Parenting can be divided into three major stages:
The first stage is what most often comes to mind regarding parenting—the oversight of a minor. Morally, legally, and practically, the parent has direct oversight of the child. (See: One Thing We Must Teach Our Kids)
The last stage is a friendship with the adult the parent helped produce. It’s a radically different stage which often has the same amount of worry as the first, but without any of the control and sometimes very little of the influence of the first stage.
Between the two is a difficult and often unclear transitionary period in which the child is becoming an adult (although not always acting like one) and the parent is losing influence and control even as the stakes of the child’s decisions increases at an exponential rate.
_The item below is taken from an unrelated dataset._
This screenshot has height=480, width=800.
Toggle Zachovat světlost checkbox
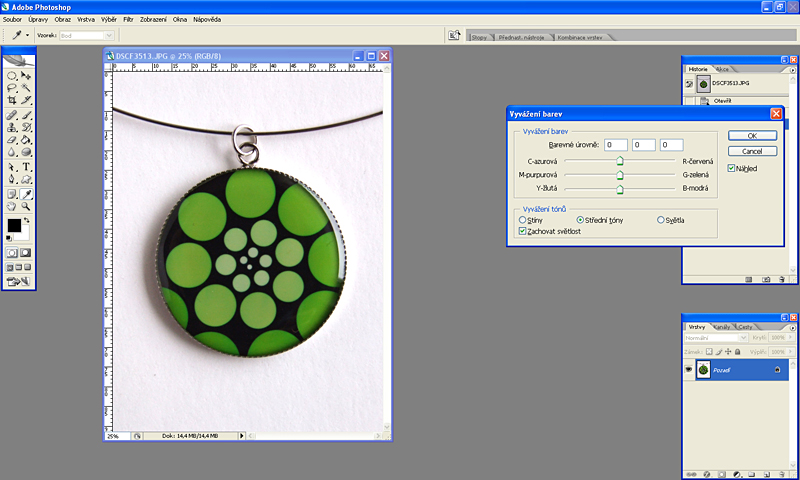click(x=523, y=231)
What often makes the transitionary period so difficult is we are unsure of who should have the final say. It’s obvious in the first stage—the parent always gets the final say. It should be obvious (although some people struggle with this) that the child turned adult gets the final say in their own lives. (See: How to Parent an Adult Child Who Is Making Bad Decisions)
Yet in between the two stages a struggle takes place. Most parents know they need to begin to release control of their children. And every child wants control (often far sooner than they deserve it). So who has the final say?
While the transitionary period of parenting will never be easy, there is a simple concept which can make it easier.
Parenting is a form of leadership. As a CEO runs a company, a parent is charged with oversight of their child until the child is old enough to oversee himself. Yet the parent is never the ultimate authority. Even in the earliest of years when the parent is making every decision for the child, the parent should be submitting themselves to God. (See: How Parents Influence Their Children)
If, from the beginning, the parents are submitting themselves to God, then when the child reaches the transitionary period, several things will happen:
1. The child will have seen submission modeled. We cannot do something we haven’t seen. By modeling submission, a parent empowers their child to submit. (See: Why You Should Never Yell at a Tee-Ball Umpire)
2. The child will understand their responsibility to submit to God. They may or may not submit, but if a parent submits to God, the child will know the Biblical principle of submission.
3. The parent will see their child’s rebellion as something against God and not against the parent. One of the biggest problems of parenting, especially parenting teenagers, is the child’s rebellion is taken personally by the parent. We allow their behavior to define us. When we have a proper view of submission, we realize their behavior is between them and God.
Parenting is a gift from God. It comes with great responsibility. Yet parents should never consider themselves as having the final say. From the moment the child is born until he/she is a fully operating adult, parents should understand they have a responsibility before God but that God ultimately has the final say.